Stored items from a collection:
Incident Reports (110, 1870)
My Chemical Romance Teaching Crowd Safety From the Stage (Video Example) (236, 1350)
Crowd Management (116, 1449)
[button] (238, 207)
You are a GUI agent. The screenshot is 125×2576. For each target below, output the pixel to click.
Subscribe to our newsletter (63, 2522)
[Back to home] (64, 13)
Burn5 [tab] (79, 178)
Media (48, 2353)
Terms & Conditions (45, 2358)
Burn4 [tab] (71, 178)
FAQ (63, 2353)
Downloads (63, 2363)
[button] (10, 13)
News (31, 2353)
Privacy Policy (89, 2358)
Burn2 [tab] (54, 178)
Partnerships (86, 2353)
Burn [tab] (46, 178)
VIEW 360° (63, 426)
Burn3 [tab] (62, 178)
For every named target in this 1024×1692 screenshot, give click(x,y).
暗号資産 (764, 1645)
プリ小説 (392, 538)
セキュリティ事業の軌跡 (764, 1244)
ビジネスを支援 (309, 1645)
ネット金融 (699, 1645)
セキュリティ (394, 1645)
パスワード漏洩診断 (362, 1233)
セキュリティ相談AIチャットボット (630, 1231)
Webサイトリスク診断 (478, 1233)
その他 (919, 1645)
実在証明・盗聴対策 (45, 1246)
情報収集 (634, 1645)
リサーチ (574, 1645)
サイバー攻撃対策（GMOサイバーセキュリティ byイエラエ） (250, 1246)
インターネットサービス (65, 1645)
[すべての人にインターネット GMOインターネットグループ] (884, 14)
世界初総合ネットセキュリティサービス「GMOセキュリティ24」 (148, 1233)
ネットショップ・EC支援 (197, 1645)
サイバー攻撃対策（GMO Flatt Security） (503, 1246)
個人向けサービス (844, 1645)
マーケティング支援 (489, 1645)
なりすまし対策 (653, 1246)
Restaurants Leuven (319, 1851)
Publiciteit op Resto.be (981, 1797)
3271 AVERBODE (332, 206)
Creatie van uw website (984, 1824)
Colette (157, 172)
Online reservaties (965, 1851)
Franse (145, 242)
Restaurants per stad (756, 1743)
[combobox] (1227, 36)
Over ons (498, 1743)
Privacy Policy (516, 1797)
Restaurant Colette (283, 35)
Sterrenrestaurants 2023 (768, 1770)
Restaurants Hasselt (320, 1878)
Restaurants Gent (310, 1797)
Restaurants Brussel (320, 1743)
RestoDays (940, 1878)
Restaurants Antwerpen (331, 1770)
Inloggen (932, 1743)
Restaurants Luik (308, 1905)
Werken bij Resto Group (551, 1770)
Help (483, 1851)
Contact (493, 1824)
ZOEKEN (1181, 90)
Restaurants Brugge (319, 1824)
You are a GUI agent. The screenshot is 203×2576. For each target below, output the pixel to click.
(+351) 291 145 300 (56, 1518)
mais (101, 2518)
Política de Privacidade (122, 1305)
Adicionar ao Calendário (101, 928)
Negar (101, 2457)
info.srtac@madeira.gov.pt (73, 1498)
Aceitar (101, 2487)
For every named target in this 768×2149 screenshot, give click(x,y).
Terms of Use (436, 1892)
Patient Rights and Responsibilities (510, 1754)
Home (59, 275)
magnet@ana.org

(PROBLEM TO SOLVE): From the first line of the data above to the line holding "Restaurants Antwerpen (331, 1770)", reproduce each line exactly; emit no other lines.

(TASK OUTPUT):
Incident Reports (110, 1870)
My Chemical Romance Teaching Crowd Safety From the Stage (Video Example) (236, 1350)
Crowd Management (116, 1449)
[button] (238, 207)
You are a GUI agent. The screenshot is 125×2576. For each target below, output the pixel to click.
Subscribe to our newsletter (63, 2522)
[Back to home] (64, 13)
Burn5 [tab] (79, 178)
Media (48, 2353)
Terms & Conditions (45, 2358)
Burn4 [tab] (71, 178)
FAQ (63, 2353)
Downloads (63, 2363)
[button] (10, 13)
News (31, 2353)
Privacy Policy (89, 2358)
Burn2 [tab] (54, 178)
Partnerships (86, 2353)
Burn [tab] (46, 178)
VIEW 360° (63, 426)
Burn3 [tab] (62, 178)
For every named target in this 1024×1692 screenshot, give click(x,y).
暗号資産 (764, 1645)
プリ小説 (392, 538)
セキュリティ事業の軌跡 (764, 1244)
ビジネスを支援 (309, 1645)
ネット金融 (699, 1645)
セキュリティ (394, 1645)
パスワード漏洩診断 (362, 1233)
セキュリティ相談AIチャットボット (630, 1231)
Webサイトリスク診断 (478, 1233)
その他 (919, 1645)
実在証明・盗聴対策 (45, 1246)
情報収集 (634, 1645)
リサーチ (574, 1645)
サイバー攻撃対策（GMOサイバーセキュリティ byイエラエ） (250, 1246)
インターネットサービス (65, 1645)
[すべての人にインターネット GMOインターネットグループ] (884, 14)
世界初総合ネットセキュリティサービス「GMOセキュリティ24」 (148, 1233)
ネットショップ・EC支援 (197, 1645)
サイバー攻撃対策（GMO Flatt Security） (503, 1246)
個人向けサービス (844, 1645)
マーケティング支援 (489, 1645)
なりすまし対策 (653, 1246)
Restaurants Leuven (319, 1851)
Publiciteit op Resto.be (981, 1797)
3271 AVERBODE (332, 206)
Creatie van uw website (984, 1824)
Colette (157, 172)
Online reservaties (965, 1851)
Franse (145, 242)
Restaurants per stad (756, 1743)
[combobox] (1227, 36)
Over ons (498, 1743)
Privacy Policy (516, 1797)
Restaurant Colette (283, 35)
Sterrenrestaurants 2023 (768, 1770)
Restaurants Hasselt (320, 1878)
Restaurants Gent (310, 1797)
Restaurants Brussel (320, 1743)
RestoDays (940, 1878)
Restaurants Antwerpen (331, 1770)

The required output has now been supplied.